>>>
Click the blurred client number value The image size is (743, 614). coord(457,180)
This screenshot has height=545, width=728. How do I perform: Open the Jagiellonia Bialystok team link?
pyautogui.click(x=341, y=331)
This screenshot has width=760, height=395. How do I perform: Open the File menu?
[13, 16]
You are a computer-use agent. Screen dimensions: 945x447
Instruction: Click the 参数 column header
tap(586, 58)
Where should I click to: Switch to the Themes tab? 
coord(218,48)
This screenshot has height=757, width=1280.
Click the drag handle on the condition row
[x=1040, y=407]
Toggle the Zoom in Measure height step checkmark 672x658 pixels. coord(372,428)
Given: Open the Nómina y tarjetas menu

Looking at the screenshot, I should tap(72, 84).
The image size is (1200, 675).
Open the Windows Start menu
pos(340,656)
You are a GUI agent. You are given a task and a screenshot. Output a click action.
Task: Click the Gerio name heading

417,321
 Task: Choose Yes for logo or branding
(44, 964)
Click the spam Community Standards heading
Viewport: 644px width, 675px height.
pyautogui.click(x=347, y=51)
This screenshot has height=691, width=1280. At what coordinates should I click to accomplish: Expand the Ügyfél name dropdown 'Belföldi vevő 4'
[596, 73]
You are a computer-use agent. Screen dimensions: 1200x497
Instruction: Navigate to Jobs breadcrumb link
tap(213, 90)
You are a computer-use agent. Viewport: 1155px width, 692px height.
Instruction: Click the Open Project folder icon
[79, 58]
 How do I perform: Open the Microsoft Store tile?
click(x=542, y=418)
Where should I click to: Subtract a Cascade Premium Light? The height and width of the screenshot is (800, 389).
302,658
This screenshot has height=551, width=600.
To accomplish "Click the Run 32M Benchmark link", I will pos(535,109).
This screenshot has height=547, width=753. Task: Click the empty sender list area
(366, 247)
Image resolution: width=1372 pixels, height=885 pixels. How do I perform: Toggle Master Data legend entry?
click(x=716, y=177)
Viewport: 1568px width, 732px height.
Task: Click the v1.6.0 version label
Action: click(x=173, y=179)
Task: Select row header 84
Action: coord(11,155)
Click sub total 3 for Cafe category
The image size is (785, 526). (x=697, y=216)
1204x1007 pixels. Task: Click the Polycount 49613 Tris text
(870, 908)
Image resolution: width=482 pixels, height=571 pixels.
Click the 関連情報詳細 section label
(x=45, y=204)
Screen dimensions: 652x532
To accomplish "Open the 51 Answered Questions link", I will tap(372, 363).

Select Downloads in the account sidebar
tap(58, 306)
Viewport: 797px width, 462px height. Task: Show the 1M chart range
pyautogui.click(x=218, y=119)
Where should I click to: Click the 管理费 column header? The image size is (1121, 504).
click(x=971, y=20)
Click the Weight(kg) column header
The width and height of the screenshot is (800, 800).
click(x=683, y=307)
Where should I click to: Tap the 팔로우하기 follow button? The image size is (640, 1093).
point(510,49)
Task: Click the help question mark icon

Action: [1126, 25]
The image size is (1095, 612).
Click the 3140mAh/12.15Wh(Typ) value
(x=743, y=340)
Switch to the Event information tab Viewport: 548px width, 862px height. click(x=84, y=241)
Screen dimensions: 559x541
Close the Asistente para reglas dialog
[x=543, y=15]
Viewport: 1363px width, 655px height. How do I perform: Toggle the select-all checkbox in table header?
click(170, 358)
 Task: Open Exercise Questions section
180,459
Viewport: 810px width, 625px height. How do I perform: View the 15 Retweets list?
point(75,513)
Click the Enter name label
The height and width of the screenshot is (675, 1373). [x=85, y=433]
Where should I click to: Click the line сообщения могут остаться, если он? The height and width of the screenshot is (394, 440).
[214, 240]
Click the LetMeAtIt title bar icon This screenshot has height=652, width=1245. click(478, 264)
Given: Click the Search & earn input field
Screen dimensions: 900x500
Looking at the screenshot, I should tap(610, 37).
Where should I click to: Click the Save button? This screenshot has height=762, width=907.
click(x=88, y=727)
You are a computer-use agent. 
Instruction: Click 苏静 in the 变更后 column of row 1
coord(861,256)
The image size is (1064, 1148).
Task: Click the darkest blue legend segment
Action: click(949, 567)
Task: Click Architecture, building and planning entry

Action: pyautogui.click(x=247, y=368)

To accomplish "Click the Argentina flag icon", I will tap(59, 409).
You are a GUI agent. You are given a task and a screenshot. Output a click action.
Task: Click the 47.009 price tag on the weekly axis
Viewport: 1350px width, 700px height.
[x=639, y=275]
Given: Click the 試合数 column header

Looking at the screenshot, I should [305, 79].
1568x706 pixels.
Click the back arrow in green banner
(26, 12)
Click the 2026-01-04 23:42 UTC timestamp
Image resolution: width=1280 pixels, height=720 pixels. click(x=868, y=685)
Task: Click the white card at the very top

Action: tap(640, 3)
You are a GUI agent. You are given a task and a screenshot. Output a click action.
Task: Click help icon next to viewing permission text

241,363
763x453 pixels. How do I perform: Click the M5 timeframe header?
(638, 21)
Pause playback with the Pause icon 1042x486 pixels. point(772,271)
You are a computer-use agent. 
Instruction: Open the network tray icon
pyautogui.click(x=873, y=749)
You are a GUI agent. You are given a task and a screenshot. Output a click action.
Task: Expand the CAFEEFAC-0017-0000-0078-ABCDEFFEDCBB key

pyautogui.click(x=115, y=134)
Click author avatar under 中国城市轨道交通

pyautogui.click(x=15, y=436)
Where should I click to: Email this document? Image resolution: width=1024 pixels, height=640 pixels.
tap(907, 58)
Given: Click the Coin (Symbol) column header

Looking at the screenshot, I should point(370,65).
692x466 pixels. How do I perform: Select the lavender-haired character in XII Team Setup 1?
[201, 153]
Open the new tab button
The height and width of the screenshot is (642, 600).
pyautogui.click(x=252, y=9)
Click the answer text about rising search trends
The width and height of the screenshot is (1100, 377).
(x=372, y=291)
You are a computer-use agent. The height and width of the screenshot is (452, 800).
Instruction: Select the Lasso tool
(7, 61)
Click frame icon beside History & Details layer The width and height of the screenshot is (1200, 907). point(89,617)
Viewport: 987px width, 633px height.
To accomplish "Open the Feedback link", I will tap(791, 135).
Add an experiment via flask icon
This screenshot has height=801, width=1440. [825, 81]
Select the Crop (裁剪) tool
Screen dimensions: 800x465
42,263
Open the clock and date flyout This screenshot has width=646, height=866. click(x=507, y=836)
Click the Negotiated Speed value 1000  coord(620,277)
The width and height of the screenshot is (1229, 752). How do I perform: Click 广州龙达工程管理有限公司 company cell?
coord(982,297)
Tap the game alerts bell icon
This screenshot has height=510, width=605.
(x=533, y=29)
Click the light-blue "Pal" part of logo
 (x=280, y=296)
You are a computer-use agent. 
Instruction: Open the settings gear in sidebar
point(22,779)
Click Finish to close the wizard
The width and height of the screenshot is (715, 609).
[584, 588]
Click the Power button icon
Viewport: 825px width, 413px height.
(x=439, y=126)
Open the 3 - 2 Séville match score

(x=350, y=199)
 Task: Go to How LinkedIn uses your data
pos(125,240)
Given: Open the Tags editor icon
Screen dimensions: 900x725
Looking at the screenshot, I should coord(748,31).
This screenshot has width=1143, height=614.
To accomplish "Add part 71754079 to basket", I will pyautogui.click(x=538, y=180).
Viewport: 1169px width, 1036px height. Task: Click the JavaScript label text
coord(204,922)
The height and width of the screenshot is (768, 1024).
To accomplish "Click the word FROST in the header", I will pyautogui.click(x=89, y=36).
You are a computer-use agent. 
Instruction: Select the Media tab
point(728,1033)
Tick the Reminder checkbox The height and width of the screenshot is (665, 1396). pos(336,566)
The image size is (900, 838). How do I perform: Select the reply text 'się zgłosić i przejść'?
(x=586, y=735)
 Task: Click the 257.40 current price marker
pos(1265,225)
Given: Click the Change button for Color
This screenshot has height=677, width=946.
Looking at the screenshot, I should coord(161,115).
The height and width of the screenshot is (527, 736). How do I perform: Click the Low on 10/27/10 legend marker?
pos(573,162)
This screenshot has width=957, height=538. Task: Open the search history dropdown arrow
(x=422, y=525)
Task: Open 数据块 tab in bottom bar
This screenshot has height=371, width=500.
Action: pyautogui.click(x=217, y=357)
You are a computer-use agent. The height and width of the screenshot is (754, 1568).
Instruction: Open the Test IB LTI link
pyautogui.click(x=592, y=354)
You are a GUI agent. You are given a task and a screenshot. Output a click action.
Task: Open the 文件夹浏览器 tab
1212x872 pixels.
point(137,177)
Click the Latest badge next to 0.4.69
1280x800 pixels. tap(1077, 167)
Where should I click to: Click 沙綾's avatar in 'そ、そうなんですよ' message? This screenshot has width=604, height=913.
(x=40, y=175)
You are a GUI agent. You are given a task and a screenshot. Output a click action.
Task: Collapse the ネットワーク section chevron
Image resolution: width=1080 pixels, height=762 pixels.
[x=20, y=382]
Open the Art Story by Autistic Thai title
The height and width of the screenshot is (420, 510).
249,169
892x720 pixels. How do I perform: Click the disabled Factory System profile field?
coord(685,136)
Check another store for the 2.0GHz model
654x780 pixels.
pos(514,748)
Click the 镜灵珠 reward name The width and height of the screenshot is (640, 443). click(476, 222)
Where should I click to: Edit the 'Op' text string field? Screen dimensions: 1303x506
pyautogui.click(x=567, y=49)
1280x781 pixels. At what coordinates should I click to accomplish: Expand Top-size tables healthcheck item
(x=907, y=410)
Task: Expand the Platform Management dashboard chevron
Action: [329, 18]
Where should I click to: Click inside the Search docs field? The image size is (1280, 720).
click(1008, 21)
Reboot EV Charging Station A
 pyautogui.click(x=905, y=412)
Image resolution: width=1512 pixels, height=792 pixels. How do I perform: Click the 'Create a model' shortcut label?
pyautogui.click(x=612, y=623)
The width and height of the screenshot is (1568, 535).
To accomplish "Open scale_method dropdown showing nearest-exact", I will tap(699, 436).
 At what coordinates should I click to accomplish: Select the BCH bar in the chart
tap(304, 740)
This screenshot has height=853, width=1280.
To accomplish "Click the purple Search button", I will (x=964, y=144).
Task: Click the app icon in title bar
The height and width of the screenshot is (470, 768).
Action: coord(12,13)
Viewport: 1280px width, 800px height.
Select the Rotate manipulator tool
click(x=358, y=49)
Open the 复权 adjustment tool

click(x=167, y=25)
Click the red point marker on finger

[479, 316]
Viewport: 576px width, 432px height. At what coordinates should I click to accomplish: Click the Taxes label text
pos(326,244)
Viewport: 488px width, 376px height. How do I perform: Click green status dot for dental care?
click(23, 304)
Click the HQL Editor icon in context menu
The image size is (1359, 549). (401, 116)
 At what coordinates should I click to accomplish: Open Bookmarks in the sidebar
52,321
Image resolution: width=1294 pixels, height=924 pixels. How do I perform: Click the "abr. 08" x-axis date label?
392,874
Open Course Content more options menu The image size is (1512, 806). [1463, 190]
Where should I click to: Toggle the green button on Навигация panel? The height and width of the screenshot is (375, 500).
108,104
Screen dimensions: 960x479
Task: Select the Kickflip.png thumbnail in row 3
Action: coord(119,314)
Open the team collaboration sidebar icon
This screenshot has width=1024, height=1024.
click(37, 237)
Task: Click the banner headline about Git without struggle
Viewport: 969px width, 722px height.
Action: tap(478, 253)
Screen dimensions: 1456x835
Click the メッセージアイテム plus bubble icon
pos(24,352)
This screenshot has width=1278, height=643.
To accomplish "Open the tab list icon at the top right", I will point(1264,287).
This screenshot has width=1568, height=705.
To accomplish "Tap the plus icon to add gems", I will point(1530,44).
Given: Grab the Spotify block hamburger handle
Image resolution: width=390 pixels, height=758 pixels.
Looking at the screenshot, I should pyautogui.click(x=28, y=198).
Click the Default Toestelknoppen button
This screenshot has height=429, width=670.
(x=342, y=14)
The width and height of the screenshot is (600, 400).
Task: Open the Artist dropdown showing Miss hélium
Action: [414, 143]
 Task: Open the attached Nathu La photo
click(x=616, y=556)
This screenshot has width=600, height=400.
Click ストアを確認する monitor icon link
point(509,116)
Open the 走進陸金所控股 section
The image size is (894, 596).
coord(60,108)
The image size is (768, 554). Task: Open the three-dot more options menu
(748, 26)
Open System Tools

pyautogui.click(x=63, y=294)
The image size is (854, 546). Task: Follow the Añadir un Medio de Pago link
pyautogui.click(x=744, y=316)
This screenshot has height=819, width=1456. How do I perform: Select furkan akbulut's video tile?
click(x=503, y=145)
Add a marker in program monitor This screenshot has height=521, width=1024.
<<<
Retype the line containing "The image size is (854, 546)." and each line after it through the end of the listing, exactly, leaving out everything else.

The image size is (854, 546). Task: Follow the Añadir un Medio de Pago link
pyautogui.click(x=744, y=316)
This screenshot has height=819, width=1456. How do I perform: Select furkan akbulut's video tile?
click(x=503, y=145)
Add a marker in program monitor This screenshot has height=521, width=1024.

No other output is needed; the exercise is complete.